■ APPLY WHAT YOU READ ■
A) In the passage on the LC-MS method, what resolution was used to acquire the full scan?
B) Continue the passage on the LC-MS method from its final sentence onward.

Start of EXTRACT

An aliquot of each sample was loaded onto a trap column (Acclaim® PepMap 100 pre-column, 75 μm × 2 cm, C18, 3 μm, 100 Å, Thermo Fisher Scientific) connected to an analytical column (EASY-Spray column, 50 m × 75 μm ID, PepMap RSLC C18, 2 μm, 100 Å, Thermo Fisher Scientific) using the autosampler of an Easy nLC 1000 (Thermo Fisher Scientific) with solvent A consisting of 2% acetonitrile in 0.5% acetic acid and solvent B consisting of 80% acetonitrile in 0.5% acetic acid. The peptide mixture was gradient eluted into the QExactive mass spectrometer (Thermo Fisher Scientific) using the following gradient: a 2–20% solvent B in 120 min and 20–30% solvent B in 20 min, followed by 30–100% solvent B in 20 min. The full scan was acquired with a resolution of 70,000 (at m/z 200), a target value of 1e6, and a maximum ion time of 120 ms. After each full scan 10 higher-energy C-trap dissociation (HCD) MS/MS scans were acquired using the following parameters: resolution 35,000 (at m/z 200), isolation window of 1.5 m/z, target value of 1e5, maximum ion time of 250 ms, normalized collision energy of 30, and dynamic exclusion of 30 s. An aliquot of the TiO2 phospho-enriched sample was subjected to the same LC and MS instrument acquisition parameters except the gradient was as follows: from 2–20% solvent B in 120 min and from 20–30% solvent B in 50 min, followed by 30–100% solvent B in 20 min, and after each full scan 15 higher-energy C-trap dissociation MS/MS scans were acquired with a normalized collision energy of 27.

End of EXTRACT
Start of DATA SHOWN

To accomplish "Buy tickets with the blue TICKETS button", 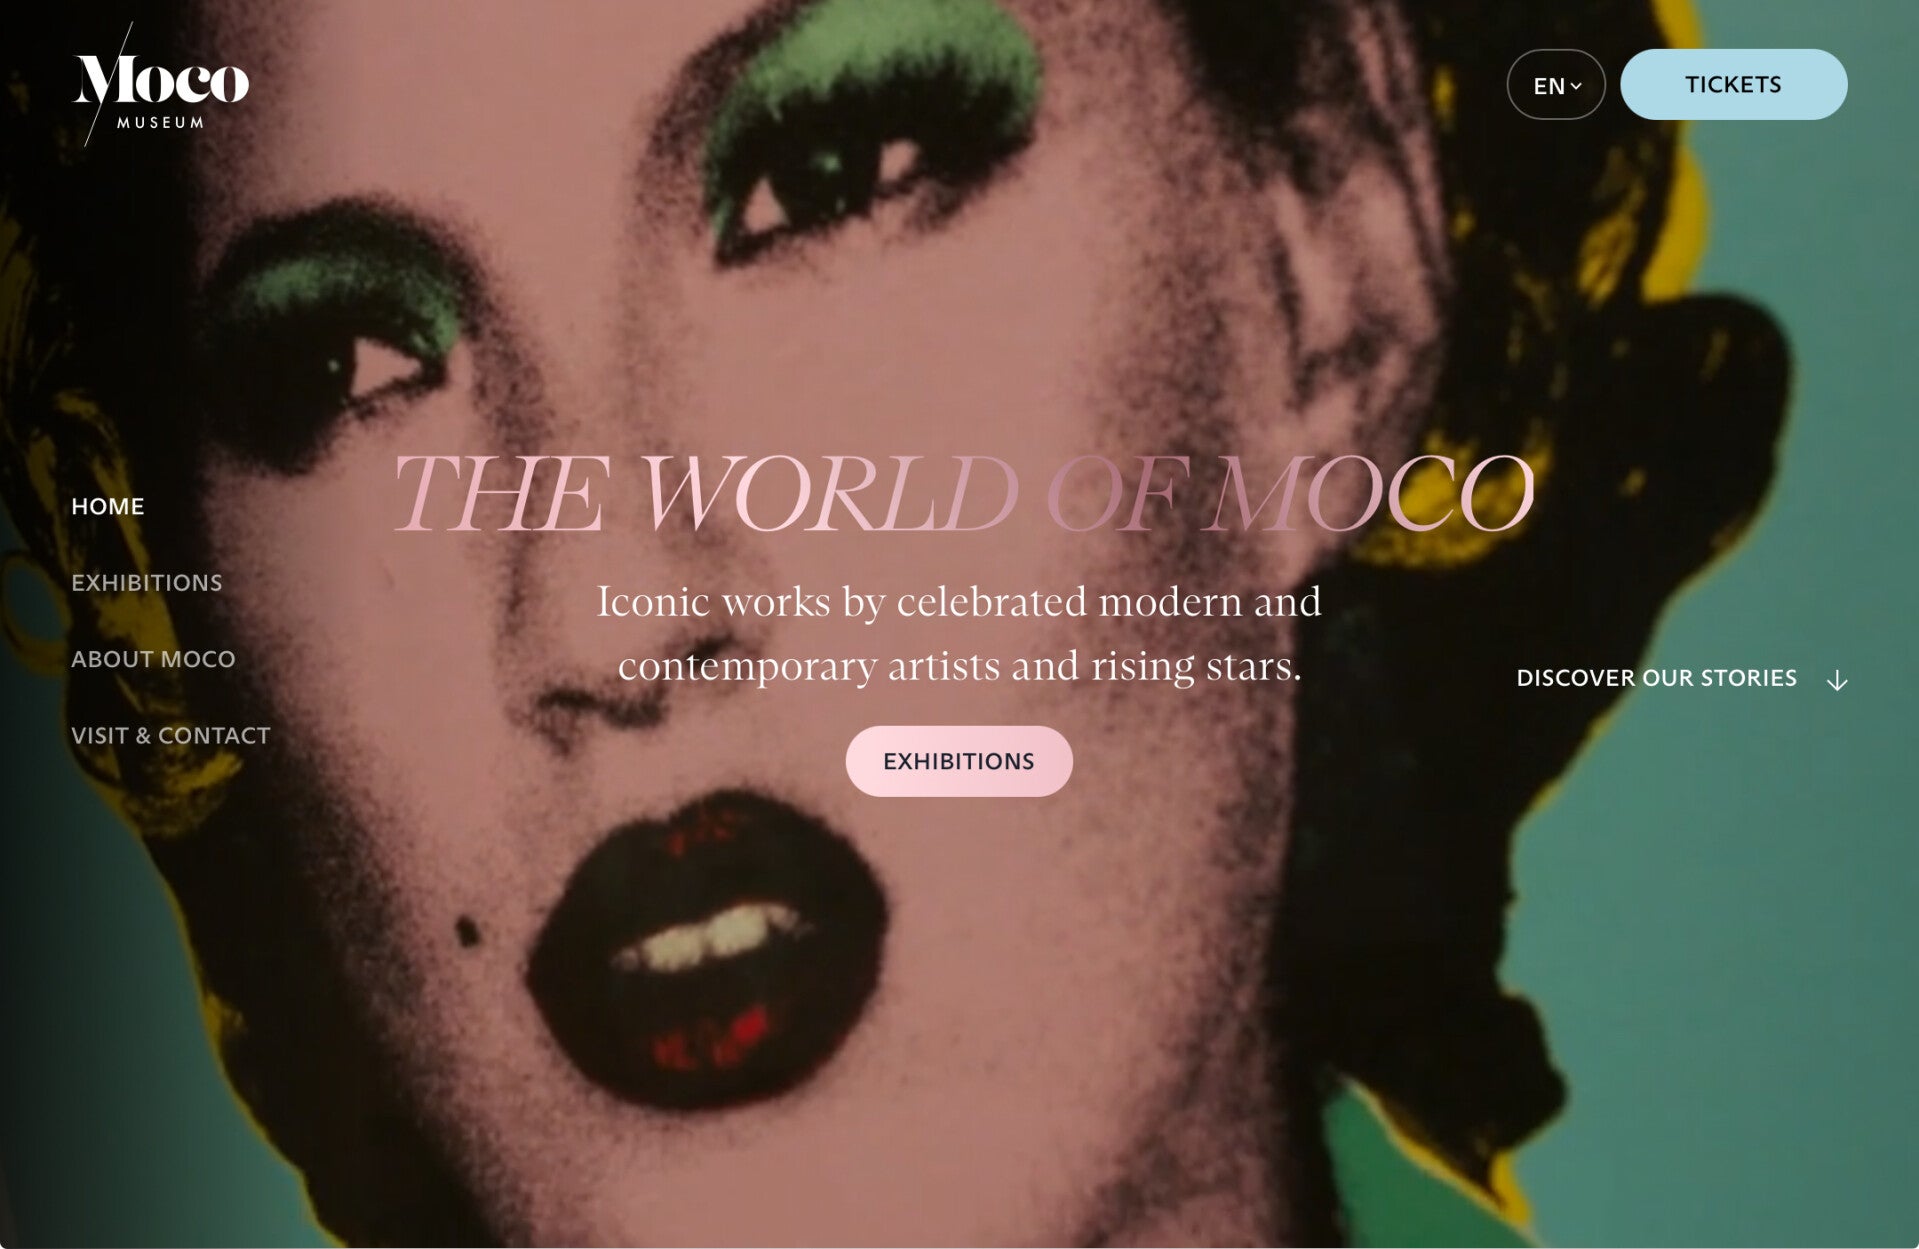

End of DATA SHOWN

■ RESPONSES IN ORDER ■
A) 70,000 (at m/z 200)

B)
Data analysis

The raw data were searched using MaxQuant4 version 1.5.2.8. Proteins and peptides were searched against the UniProt human database using the Andromeda search engine (44) integrated within the MaxQuant software suite using a target-decoy approach and the following settings: two missed cleavages were allowed for trypsin; oxidation of methionine, phosphorylation of serine, threonine, and tyrosine, and deamidation of asparagine and glutamine were set as variable modifications; carbamidomethyl of cysteine was set as fixed modifications; and both precursor and fragment mass tolerances were set to 10 ppm. The peptide identifications were filtered using an FDR of 0.01 at both the protein and peptide level. Only unique peptides were used for quantification, and proteins identified with fewer than two unique peptides were excluded from analysis at the global protein level.

Bioinformatic analysis

Identified phosphopeptides were included only if present in all three replicates with phosphosite localization probability score >0.7 of the Andromeda peptide search engine. Global normalization of reporter ion intensity values was performed relative to the overall abundance of total protein in each replicate to account for differences in initial protein concentration, and the normalized values were log₂ transformed. Downstream bioinformatic analysis was performed in the R programming environment (RRID:SCR_001905). Differentially regulated phosphosites were determined with a moderated t test using the limma package (45) in R with ≤5% false discovery rate and FC of ± 1.3. We used the following R packages for graphical representation of our results: heatmaps were created with gplots; ggplot2 was used for box plots, bar plots, and scatter plots; treemap package was used for the generation of kinase proportions; and chordDiagram was used for circular visualization of kinase/substrate relationships. Phosphorylated residues were extracted and annotated from the PhosphoSite phosphorylation site dataset, and kinase-substrate predictions were identified with GPS3.0 (46) with high threshold setting corresponding to 2% false positive rate for serine/threonine kinases, 4% false positive rate for tyrosine kinases, and an estimated ratio between the prediction score and cutoff value ≥ 2. Known phosphorylation sites were curated manually from the PhosphoSite kinase substrates dataset and the literature.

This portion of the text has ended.